Your assignment:
Range to output from the entries below: the line containing "The image size" through the line containing "Click the DEAC". Set it down exactly, ends included, nothing else.

Supplied entries:
+ + + + +
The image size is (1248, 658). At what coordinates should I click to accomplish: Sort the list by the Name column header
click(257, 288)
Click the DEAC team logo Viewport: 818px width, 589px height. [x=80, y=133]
+ + + + +
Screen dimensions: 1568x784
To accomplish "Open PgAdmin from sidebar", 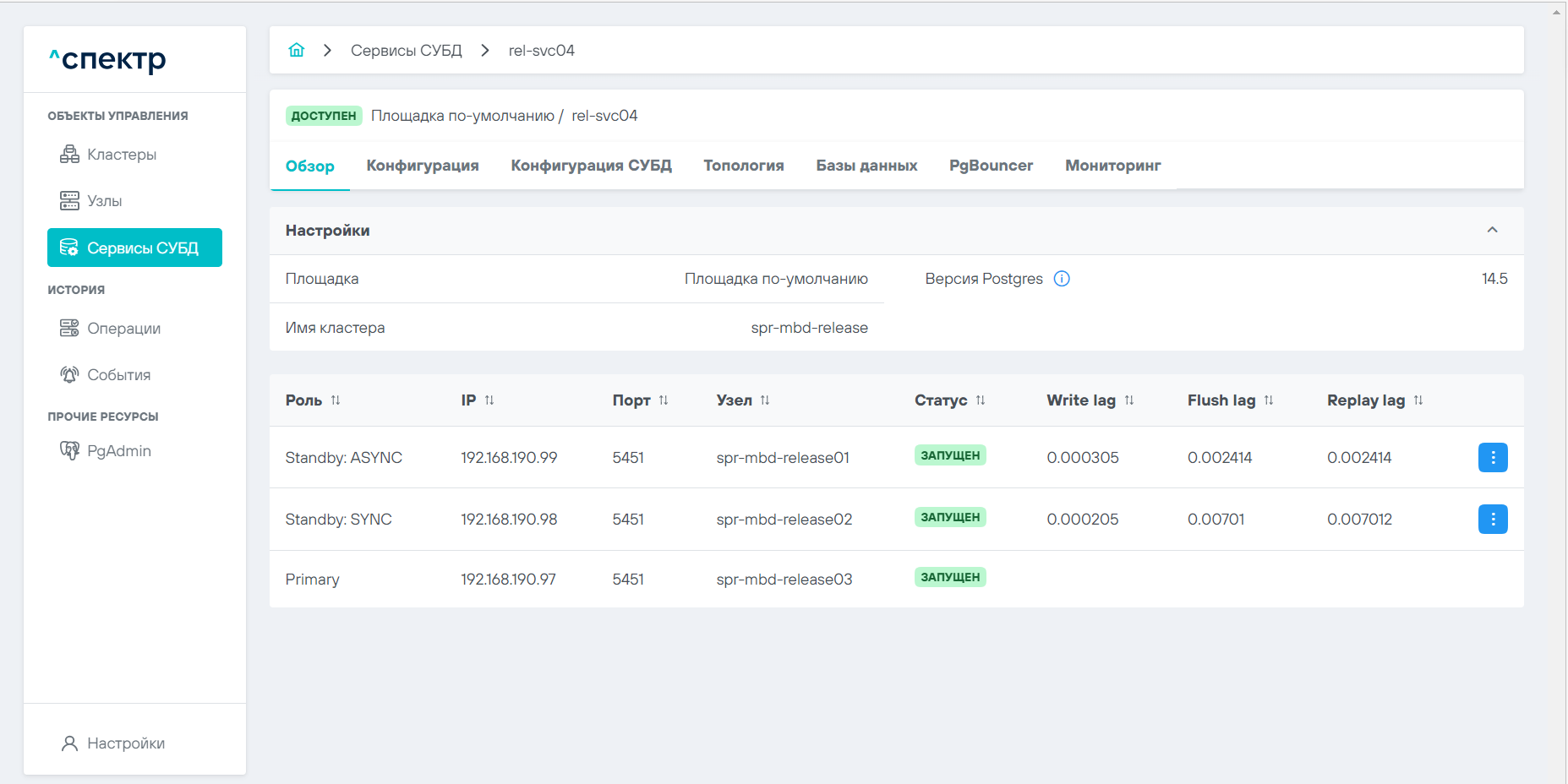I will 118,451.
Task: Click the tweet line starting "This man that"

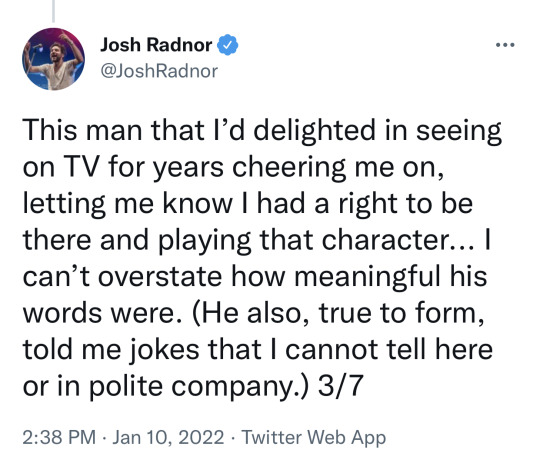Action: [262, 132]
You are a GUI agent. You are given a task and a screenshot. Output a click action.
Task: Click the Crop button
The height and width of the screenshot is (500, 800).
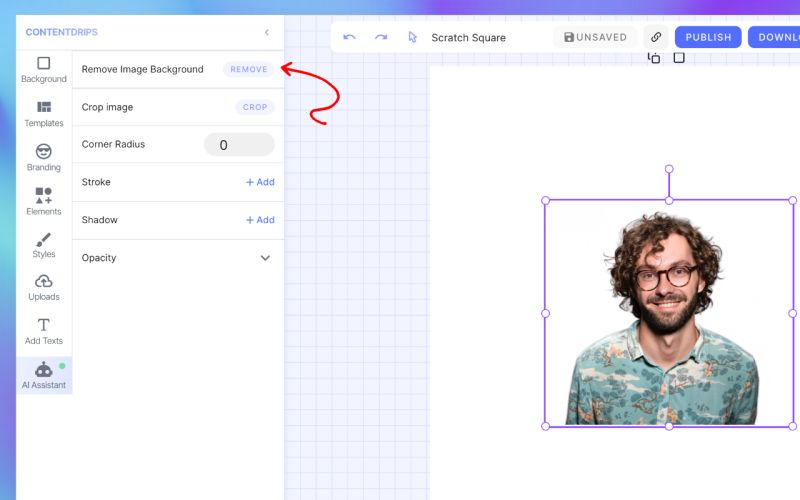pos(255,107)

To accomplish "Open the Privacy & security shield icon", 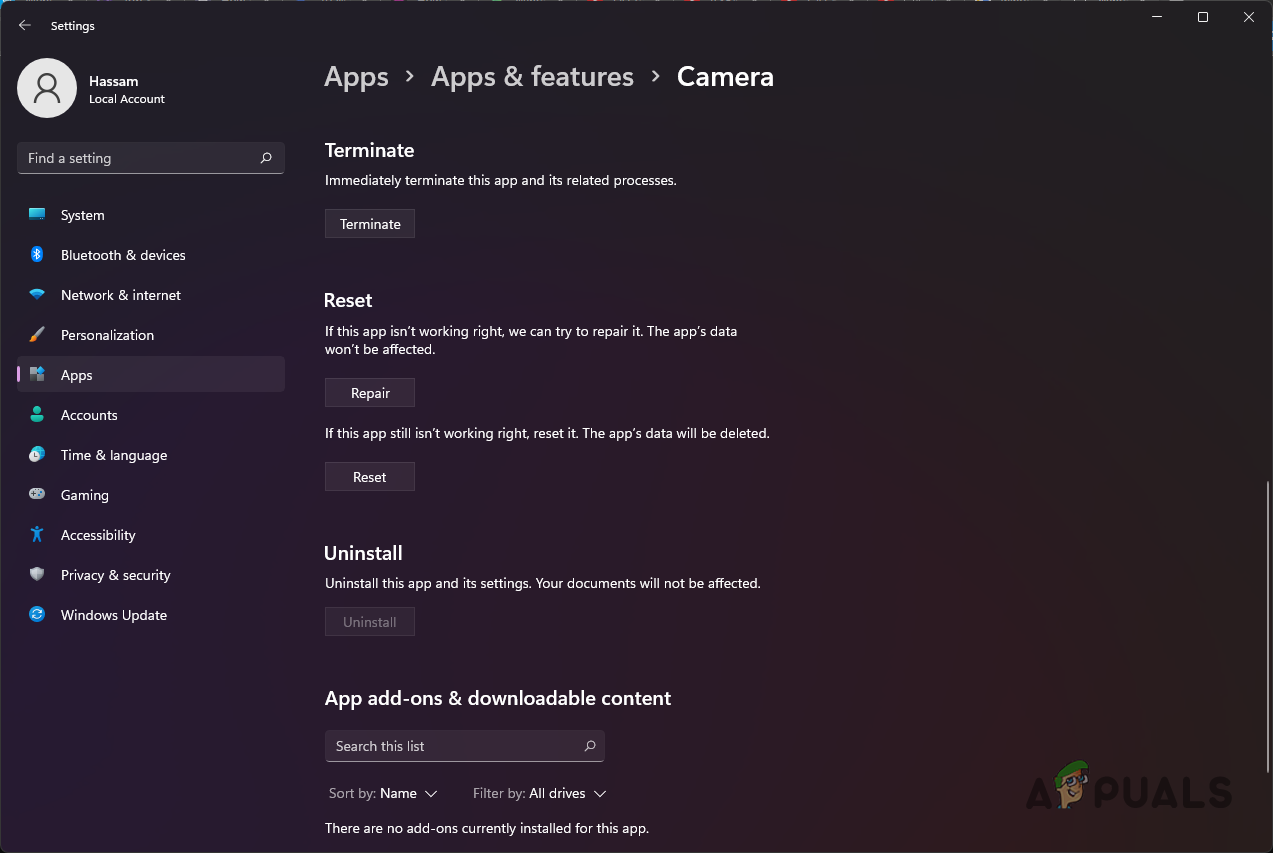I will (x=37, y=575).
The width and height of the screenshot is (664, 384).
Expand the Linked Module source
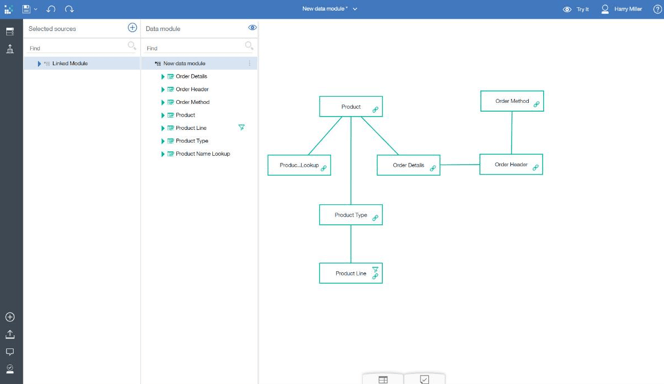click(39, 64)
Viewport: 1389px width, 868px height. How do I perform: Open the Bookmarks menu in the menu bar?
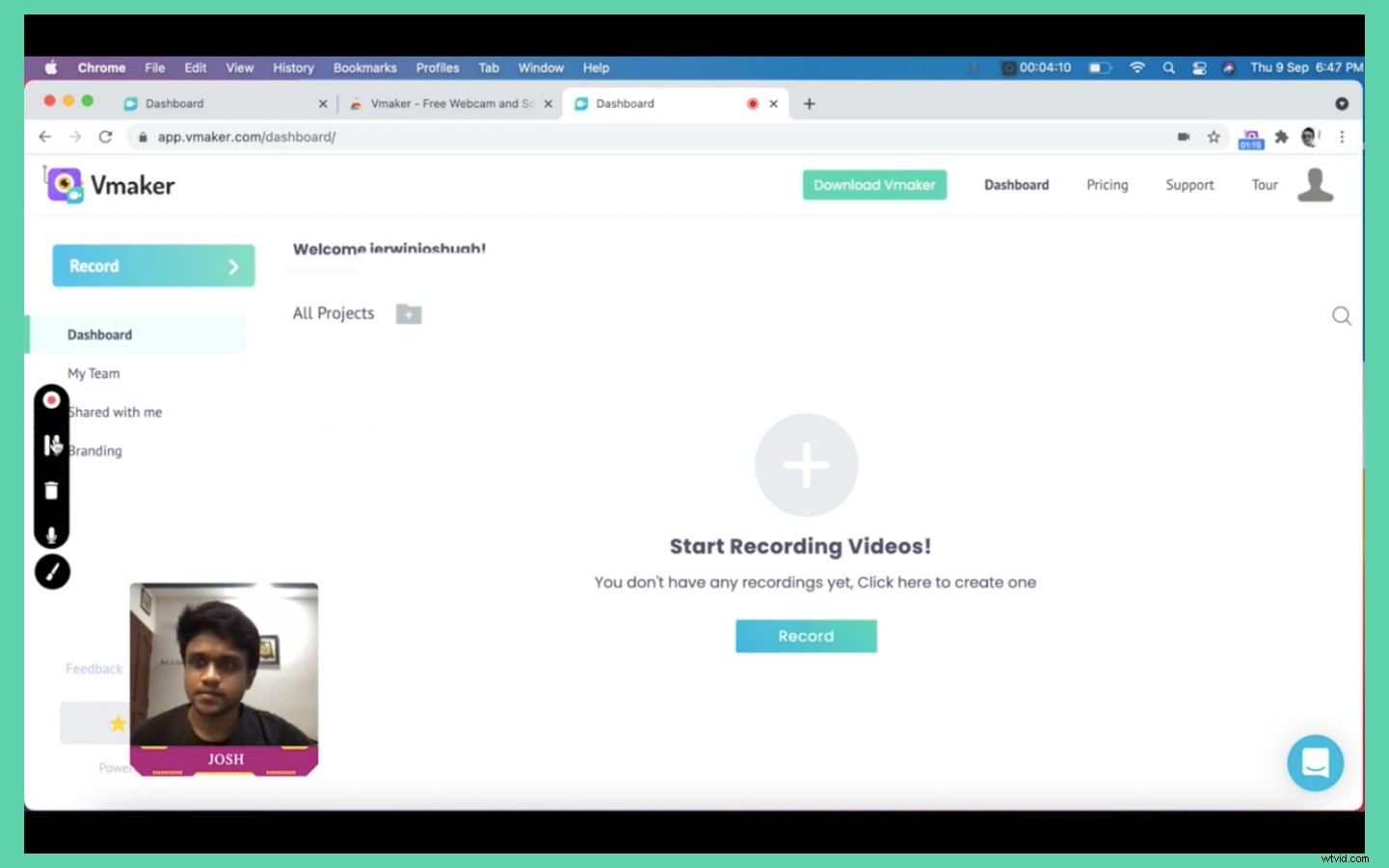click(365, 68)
+ + + + +
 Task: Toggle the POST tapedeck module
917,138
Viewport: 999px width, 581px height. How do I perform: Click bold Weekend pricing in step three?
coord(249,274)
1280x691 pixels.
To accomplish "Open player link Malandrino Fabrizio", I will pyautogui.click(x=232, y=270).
+ + + + +
Task answer:
The image size is (1248, 658). At what coordinates should I click to accomplish: Sort the list by the Name column header
click(257, 288)
Click the DEAC team logo Viewport: 818px width, 589px height. [x=80, y=133]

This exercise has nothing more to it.